One theme that emerged in the book, that we didn’t even notice until the second or even third draft, was that each of our main characters has a personal history and community they are cut off from by the fallout of systemic violence.
Jamie’s father, it is mentioned in passing was a Magdalene laundry baby adopted out. Jamie frets about wanting to know more of his lost grandmother’s history while being aware it would hurt were he ever able to find it out.
Nerea tells the story of being from a converso family and being raised Catholic but with traditions she didn’t know the meaning of until she met her husband whose grandmother was Jewish and whose history his own father would have preferred he forget.
Callum, a bisexual man, in a key moment waves off a mention of former lovers, noting they are all likely dead. Jamie, 24, doesn’t understand. “It was the 80s,” Callum says, and then says nothing else.
This book is the happiest, warmest book we’ve ever written. It’s got tons of weddings and engagements and HEAs and happy families of all types.
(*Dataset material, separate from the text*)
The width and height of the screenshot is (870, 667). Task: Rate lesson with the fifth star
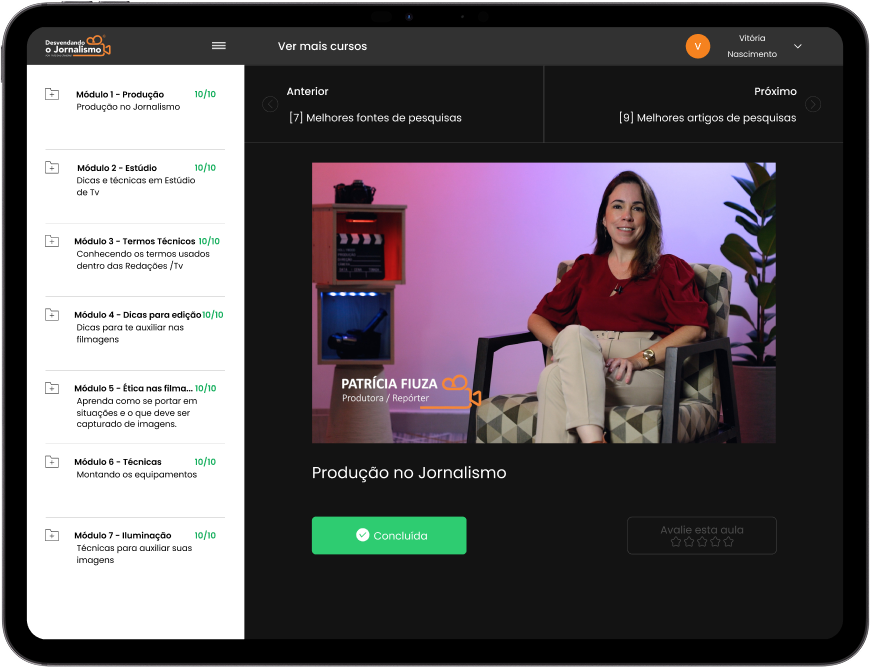(728, 541)
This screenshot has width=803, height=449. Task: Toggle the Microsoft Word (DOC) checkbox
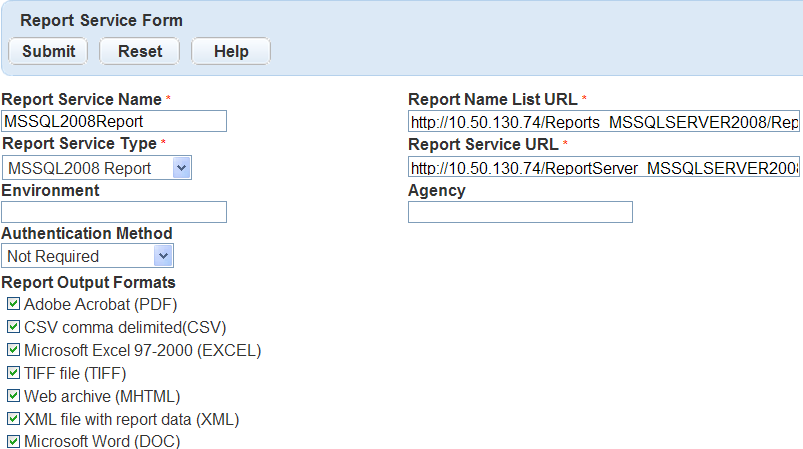pos(14,441)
But somehow, this story that we started in 2015, and finished the first draft of in January 2016, insisted on these few lines and pages about loss and how we go on and understand ourselves when our histories are taken from us.
At the time, we were like “Wooo, look at us with patterns and themes.” Today, we’re like,”Oh shit, why can’t we be happier witches?”
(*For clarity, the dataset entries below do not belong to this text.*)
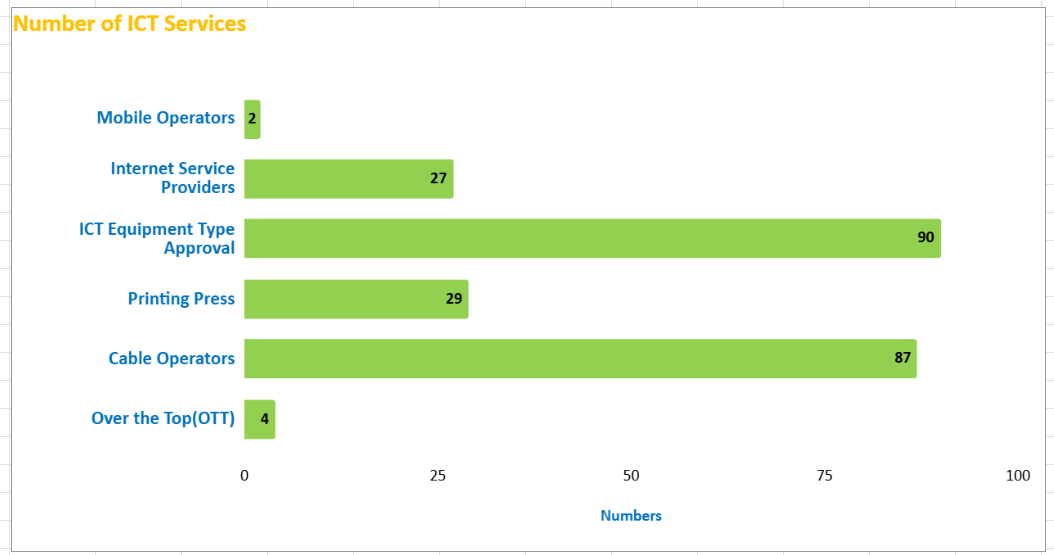
Task: Click the 0 tick label on horizontal axis
Action: coord(244,476)
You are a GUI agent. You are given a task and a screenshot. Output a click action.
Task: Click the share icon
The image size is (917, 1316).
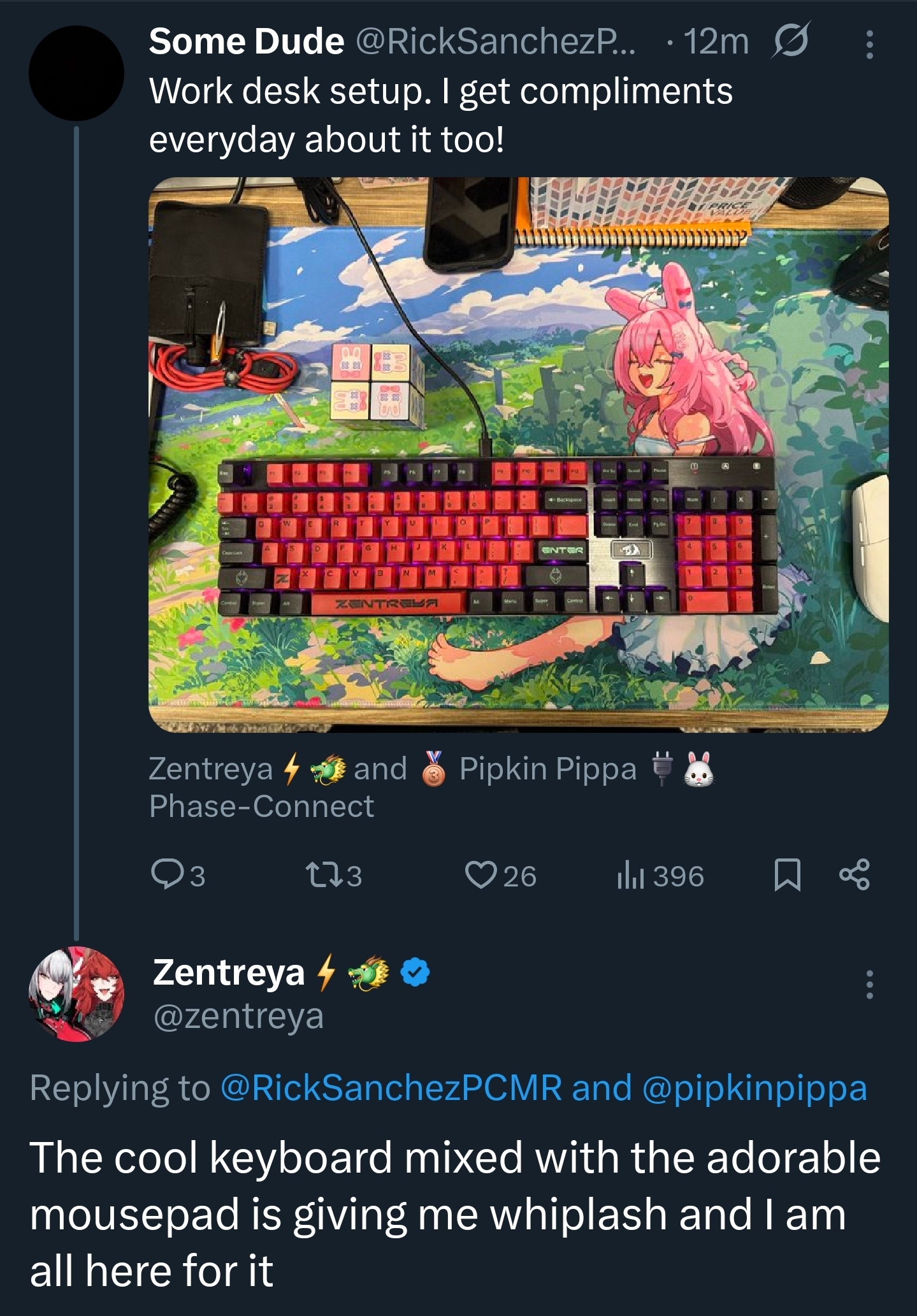coord(854,875)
But at the end of the day, The Art of Three is about how people and families endure, change, and thrive through the unexpected terrible and also through the unexpected wonderful.
If I weren’t editing something else right now, I’d probably reread it this week.
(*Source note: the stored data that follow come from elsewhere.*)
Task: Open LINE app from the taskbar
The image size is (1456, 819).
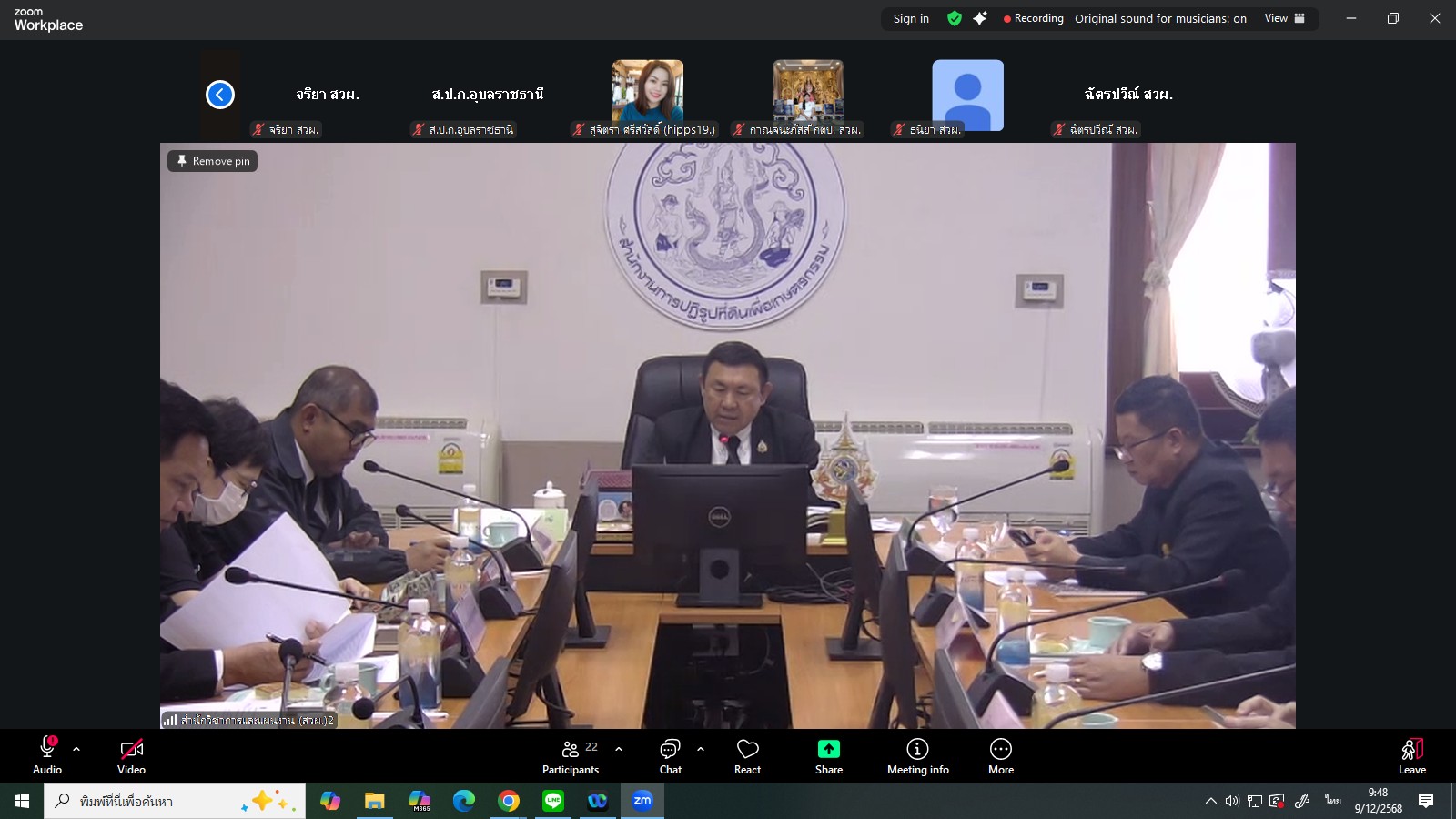Action: coord(553,801)
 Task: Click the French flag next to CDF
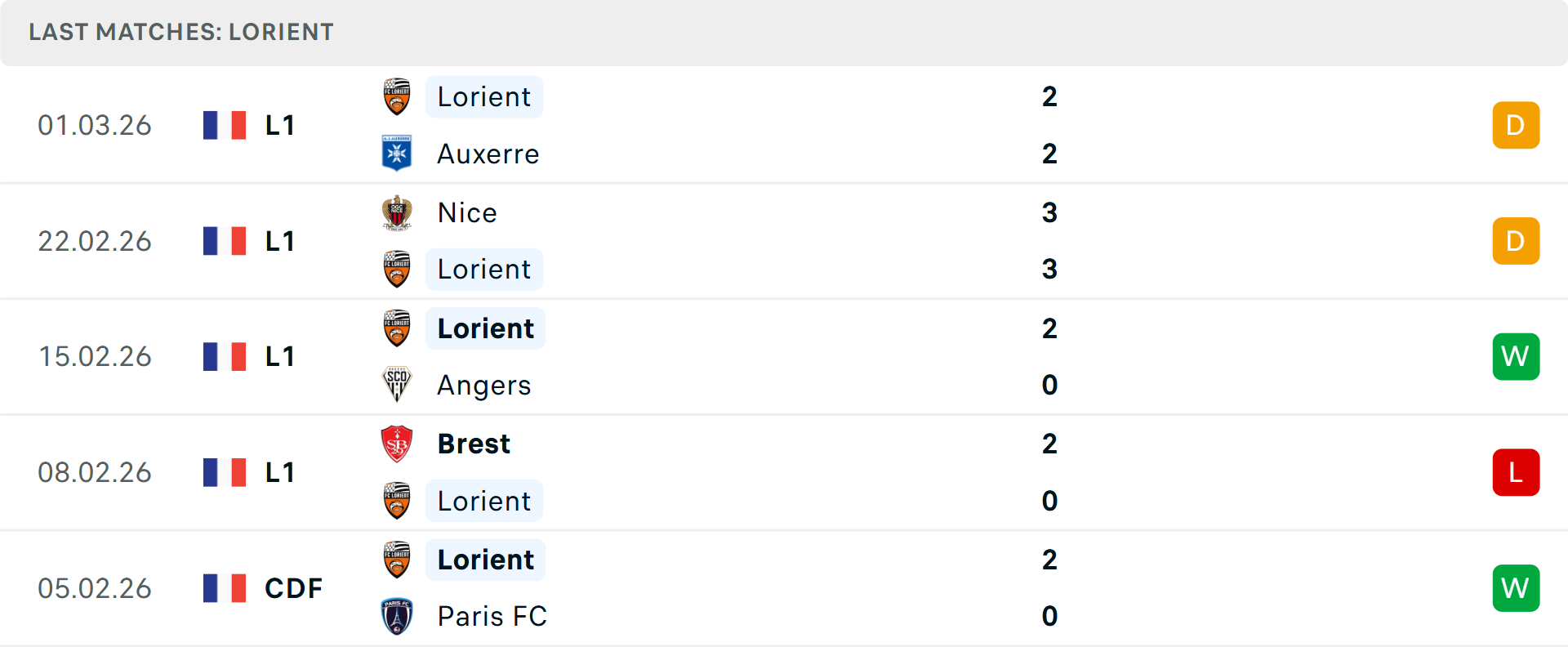pos(225,588)
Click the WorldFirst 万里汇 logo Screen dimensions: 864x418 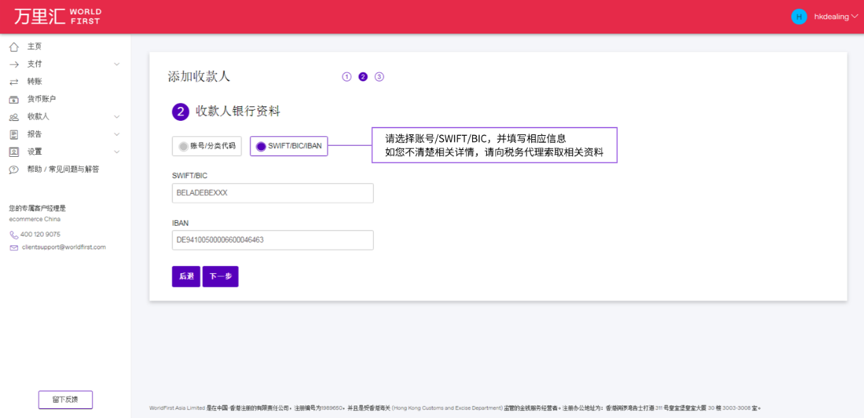(57, 16)
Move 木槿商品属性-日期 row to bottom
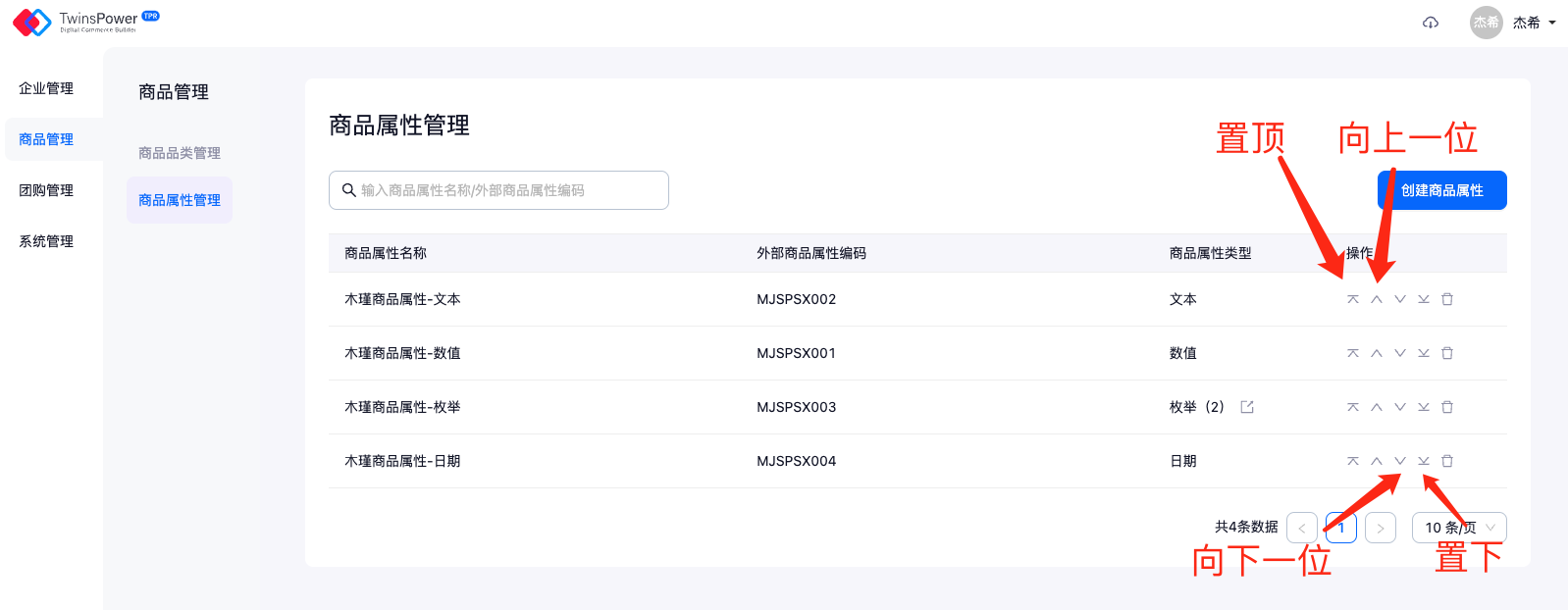1568x610 pixels. [x=1423, y=461]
Below is a scene from the center of the book. After Nerea has told Jamie about her own family history earlier in the day, they have this conversation that night in bed. Spoilers of course.
That night after they had gone to bed, Jamie stretched out under the blankets that covered them both now that the evenings had grown cool and said quietly, “I keep thinking about those candlesticks.”
“Ah?” Nerea had been on the edge of dropping off, but Jamie apparently wanted to talk, so she rolled over to face him. He had his pillow bunched up awkwardly under his head, and the moonlight fell across his face in pale streaks. He was frowning.
“I hardly know anything about my own family. I mean we’re Irish and Catholic — I know that much. But my dad was adopted — ”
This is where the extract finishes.